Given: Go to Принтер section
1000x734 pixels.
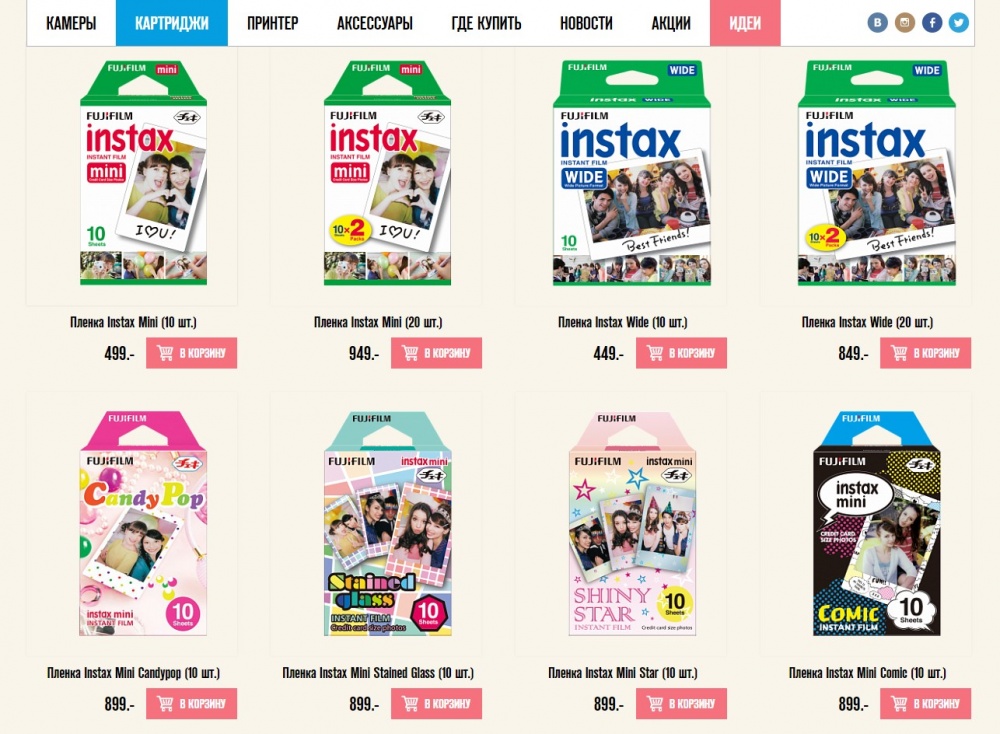Looking at the screenshot, I should click(x=272, y=24).
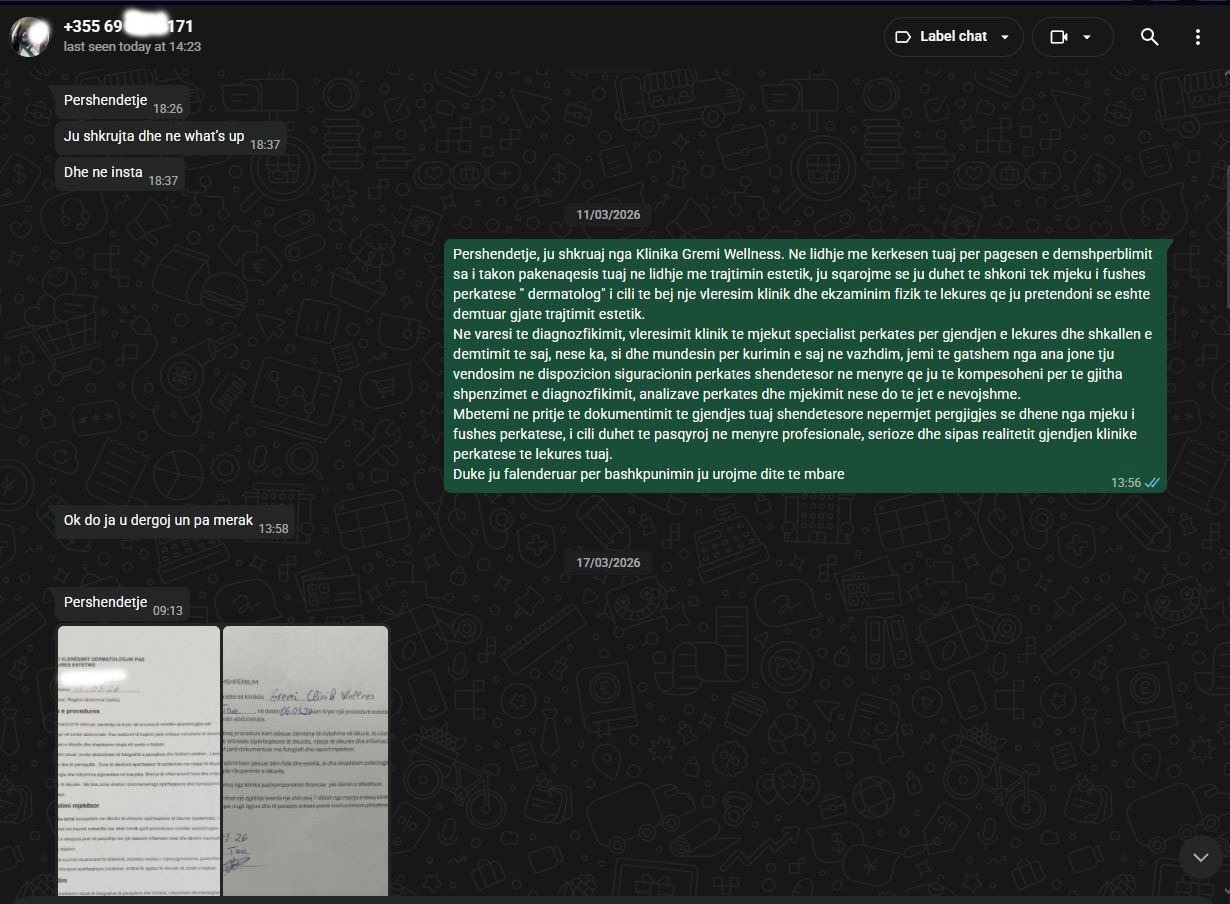Open search in chat magnifier icon
1230x904 pixels.
coord(1149,37)
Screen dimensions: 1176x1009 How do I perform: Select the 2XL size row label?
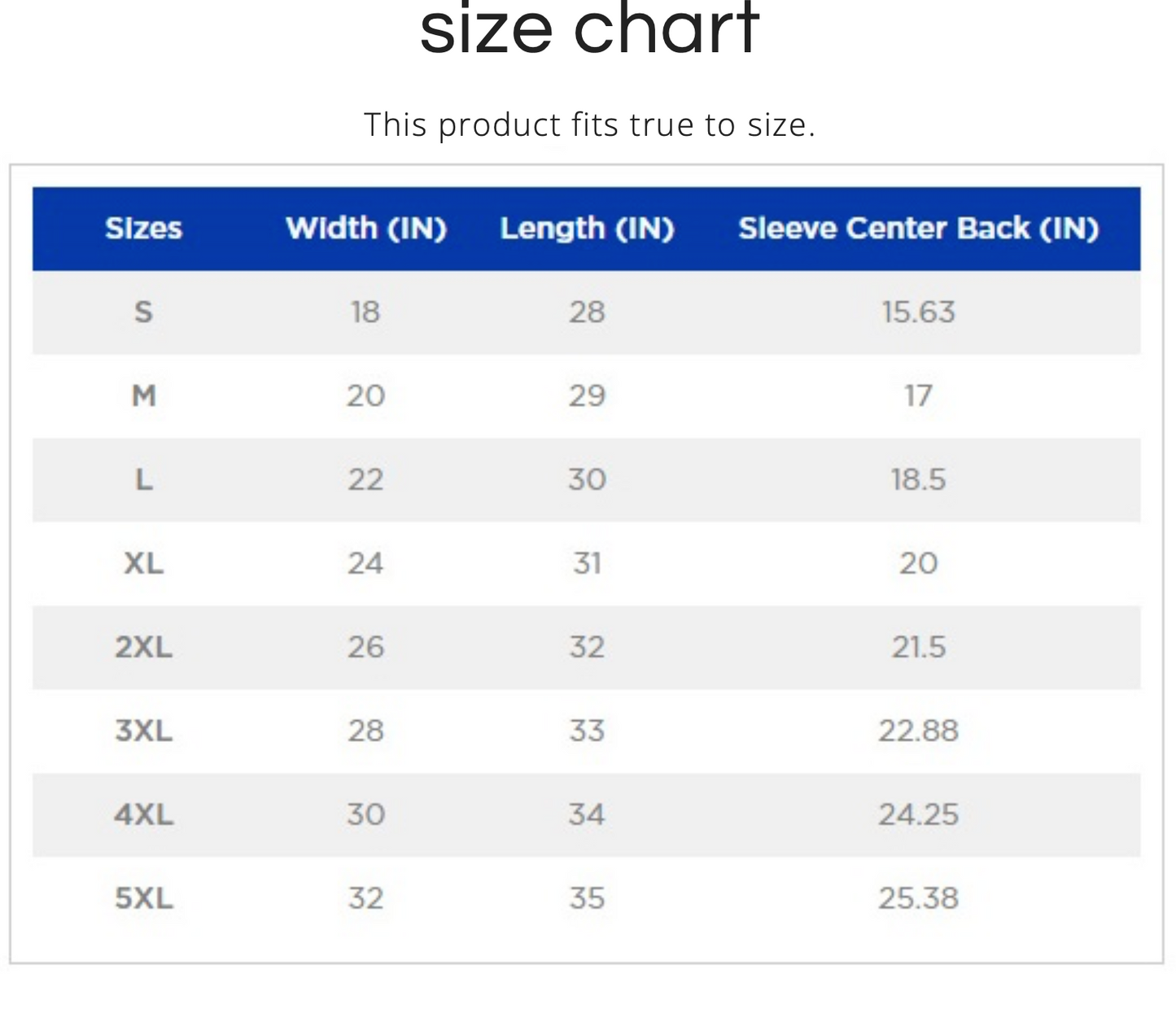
....................
The task :: Reproduce the text of every record above verbatim, in its original order, omitting the pictures.

Response to this task ::
Given: Go to Принтер section
1000x734 pixels.
Looking at the screenshot, I should click(x=272, y=24).
Open search in chat magnifier icon
1230x904 pixels.
coord(1149,37)
Screen dimensions: 1176x1009 How do I perform: Select the 2XL size row label?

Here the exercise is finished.